London: Scotland Yard has admitted that they could have handled better the case of the three runaway schoolgirls, believed to have joined IS extremists in Syria, after the teenage girls' families criticised the police for not passing on vital information to them.
The girls' families say the Metropolitan Police did not tell them that a friend of the girls was already in Syria.
The families said they might have been able to intervene if they had known one of the girls' friends was already in Syria and police had spoken to the trio about it.
Shamima Begum and Amira Abase, both 15, and Kadiza Sultana, 16 -- who left their London homes last month -- were given a letter by the police for their parents, but the girls never passed on the letters to their families.
The force admitted it could have given letters about the case directly to the parents rather than via the girls.
A spokesperson for the Met Police said yesterday: "We now understand that these letters were not passed on in every case. With the benefit of hindsight, we acknowledge that the letters could have been delivered direct to the parents."
"All the teenagers were all being co-operative, they were all being treated as potential witnesses and there was nothing whatsoever to indicate that they themselves were planning to travel to Syria," police said.
After the trio's friend - a fellow student at Bethnal Green Academy - had gone missing in December, the girls were among seven spoken to by police at the school as potential witnesses.
The Met said the deputy head teacher had contacted the girls' families directly to inform them that their friend was missing.
However, she did not tell them that the girl was believed to be in Syria - as the Met initially indicated, before issuing a clarification.

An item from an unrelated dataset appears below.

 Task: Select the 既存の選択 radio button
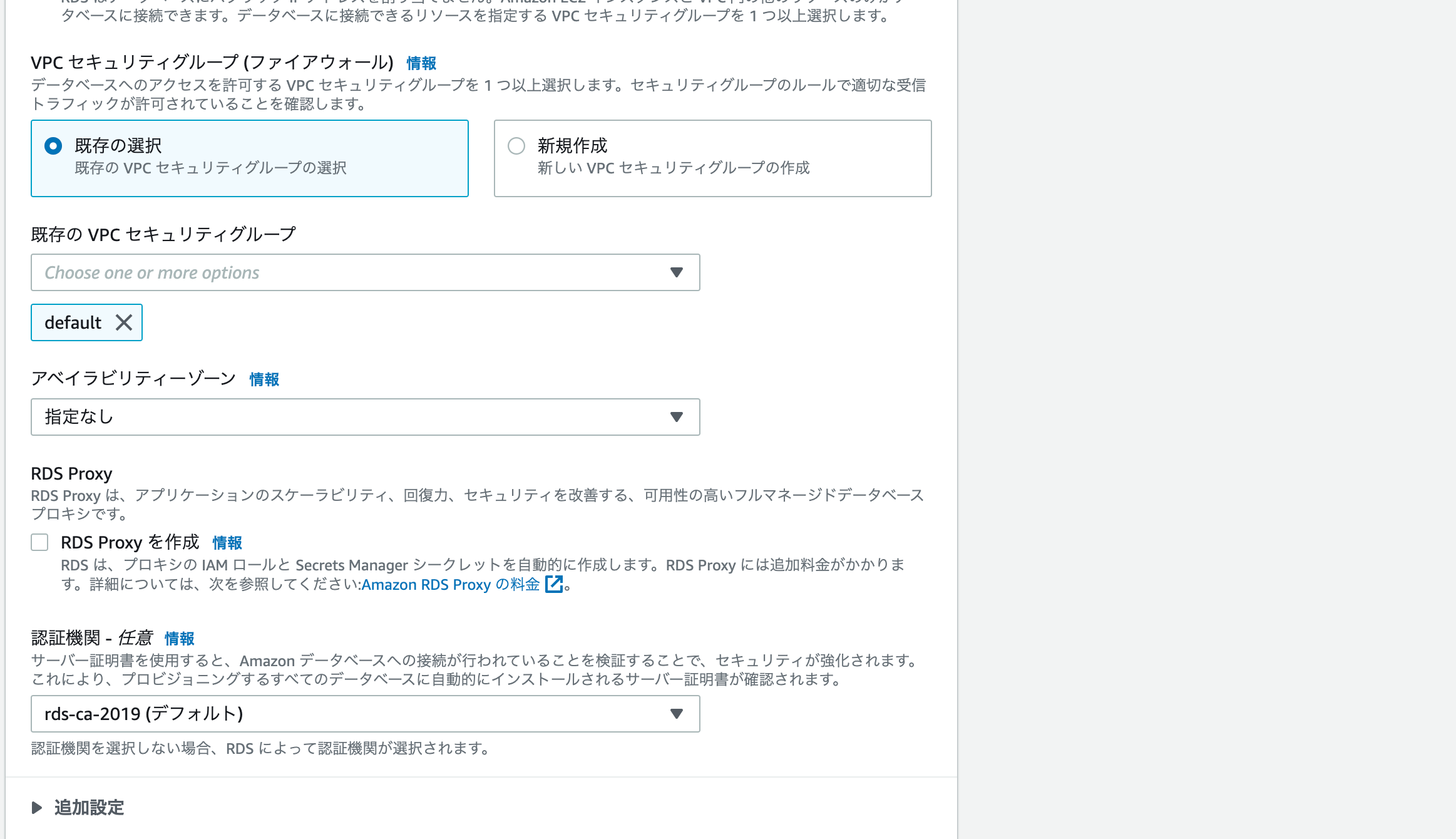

The families say that if they had known where the girls' friend was, then they could have taken steps to intervene with their own plans.
Kadiza's cousin, Fahmida Aziz, said: "I think it's absolutely crazy for an authority like a school or the police not to inform the parents.
"They kept us in the dark."
The three girls, students at the Bethnal Green Academy school, are believed to have joined Islamic State in Syria last month, having initially flown to Turkey from London on February 17.